Records supplied:
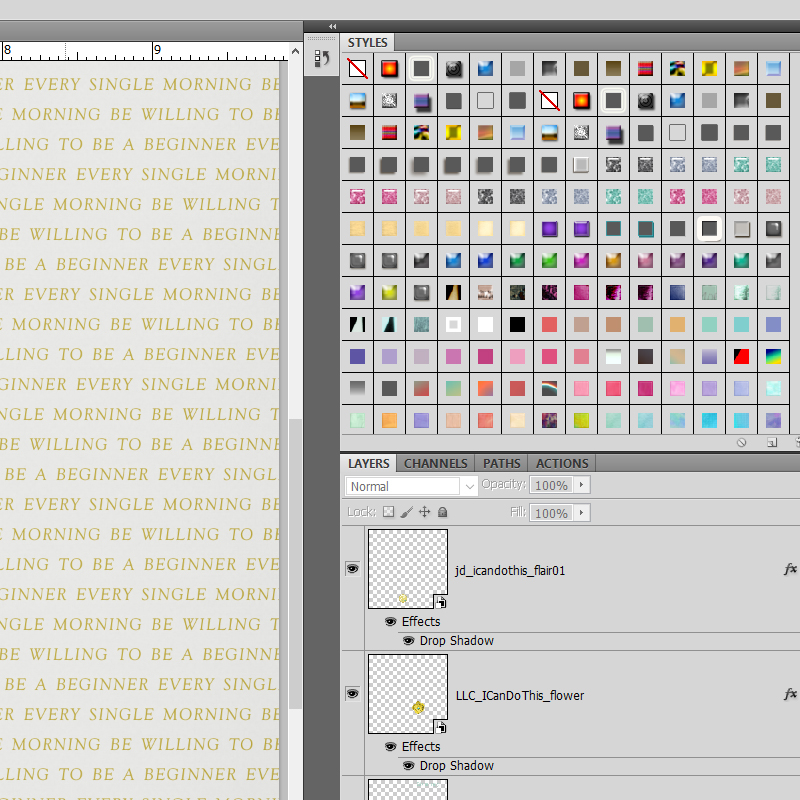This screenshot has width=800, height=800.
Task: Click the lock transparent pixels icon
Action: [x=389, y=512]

==

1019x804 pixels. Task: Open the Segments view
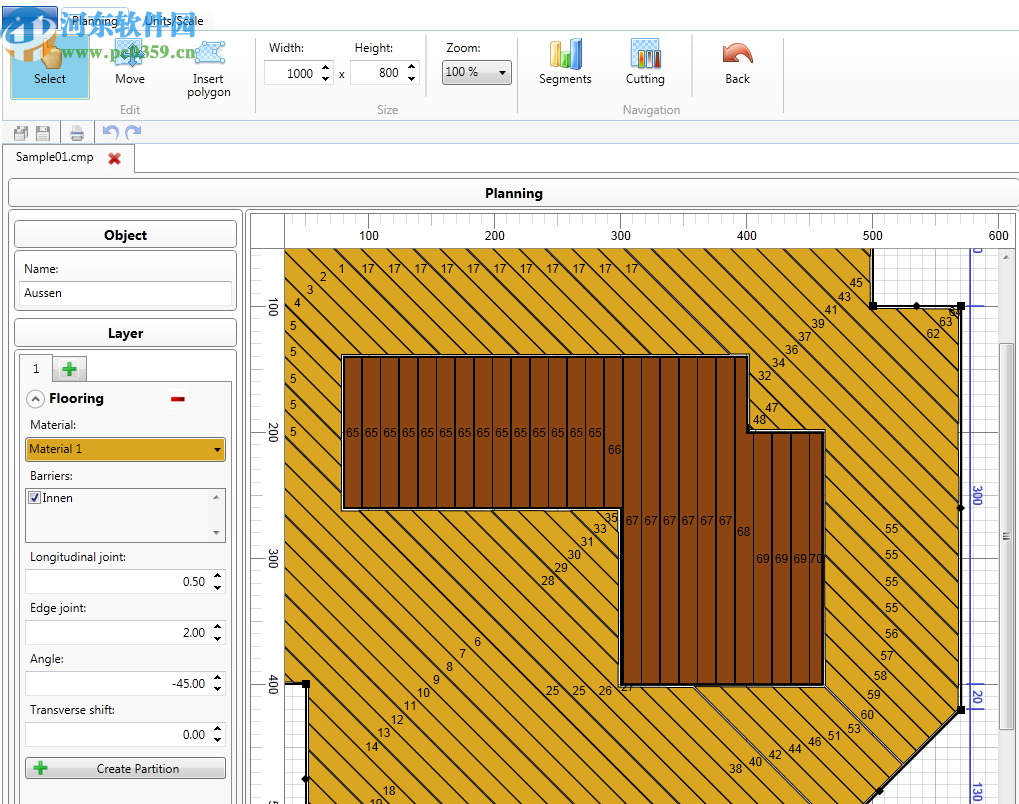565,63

Requirement:
Pick out every line in the records above that contains the string "Task", and treat uppercase and lowercase as different.

Complete answer:
Task: Click the lock transparent pixels icon
1019x804 pixels. Task: Open the Segments view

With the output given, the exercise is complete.